Produção e consumo de conteúdos


Toda vez que entro no MSN, a primeira coisa que faço é procurar – não pelos contatos on-line e, sim, por frases inteligentes. Criei minha conta no mensageiro virtual quando tinha 16 anos. Num entusiasmo, querendo ter mil contatos para chamar de amigos (mesmo podendo a maioria não estar nem aí pra mim), adicionava Deus e o mundo. Conforme fui evoluindo em meus conceitos, vi que não fazia tanto sentido algum ter acesso a informações fúteis que eram publicadas por muitos contatos (que não estavam nem aí pra mim). Gastei quase uma hora, mas excluí um bocado de gente da minha lista.

Familiares, contatos de trabalho (hoje estes dominam!) e amigos de verdade permaneceram (mesmo alguns que insistem em publicar asneiras que eu sempre leio em minhas “passadas de olho”). Gosto de observar e fazer ligações entre situações corriqueiras, como estar simplesmente atualizando a lista de contatos, e cada nova teoria que aprendo no curso de Comunicação. Essa liberdade que o sujeito tem de gerir conteúdo num sistema global de relacionamentos se choca com a mesma liberdade que ele tem de escolher o que consumir.

Isso já existia naqueles tempos remotos em que a internet nem havia sido rascunhada. Quem quisesse, lia. Quem não, punha de volta na prateleira. Hoje, os suportes estão se misturando. O conteúdo das tevês vem publicado na rede mundial de computadores, assim como as rádios também podem ser escutadas ao vivo pelo computador. Os bons e velhos cartazes, outdoors e veículos impressos continuam operantes, cada um exercendo sua respectiva influência.

Em época de Big Brother Brasil (um programa tolo, assistido por pais que deixam de dar atenção aos filhos para assistirem ao paredão da vez, buscando sempre atualizar o andamento do jogo, ávidos para saber quem será o eliminado da vez), a procura por conteúdos sadios em meio a tantos ruídos fica mais complicada. Se vou acessar meus e-mails, lá estão elas (as informações sobre o BBB (o programa já teve 10 edições)). Nas capas das revistas Veja e Época, a birra dada por uma “tripulante” da “nave” ganha espaço. Nas frases de alguns contatos do MSN, torcida a favor ou críticos contra integrantes daquela tramóia (alguém acredita que a Globo não manipula os resultados?).

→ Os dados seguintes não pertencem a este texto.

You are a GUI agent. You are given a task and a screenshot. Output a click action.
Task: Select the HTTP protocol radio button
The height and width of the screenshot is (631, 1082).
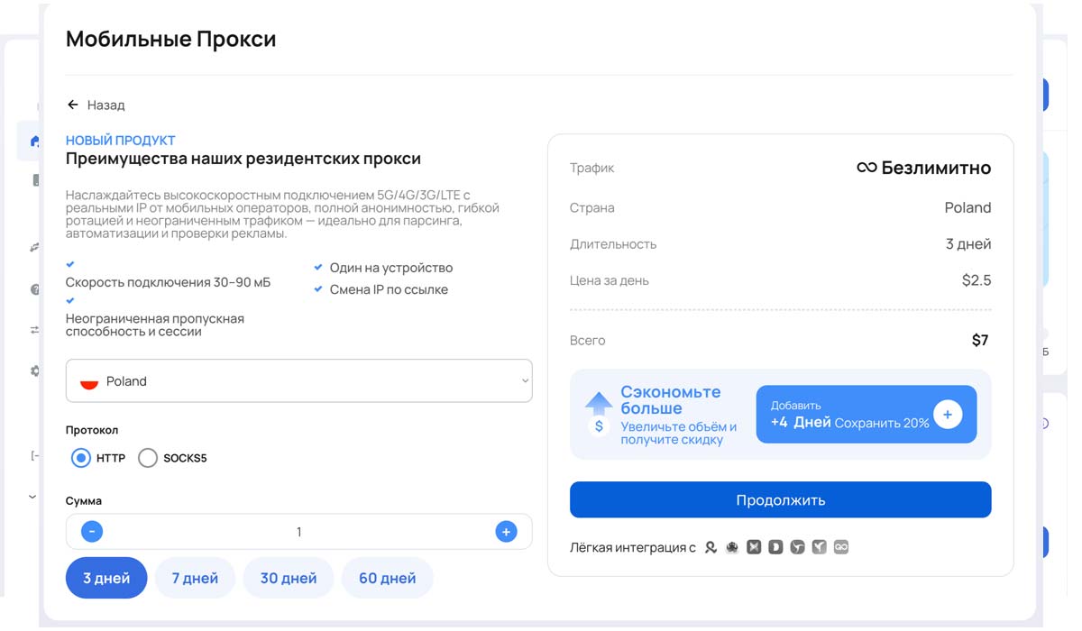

Enfim. O programa Big Brother Brasil é apenas um exemplo (clássico, bastante batido) do que eu quis comentar neste post. A liberdade de produção de conteúdo e a liberdade para consumir ou ignorar tudo isso. A mídia é, sem dúvida, um segmento social muito gostoso de se estudar. Você, por exemplo, talvez tenha considerado estas minhas palavras interessantes até o momento em que abro os parênteses para criticar determinado item da grade global. Este blog é meu. Escrevo nele o que quiser. Você, consumidor de conteúdo, leu até aqui porque quis. Espero que tenha gostado e não mude de canal (ops! Que não feche a página).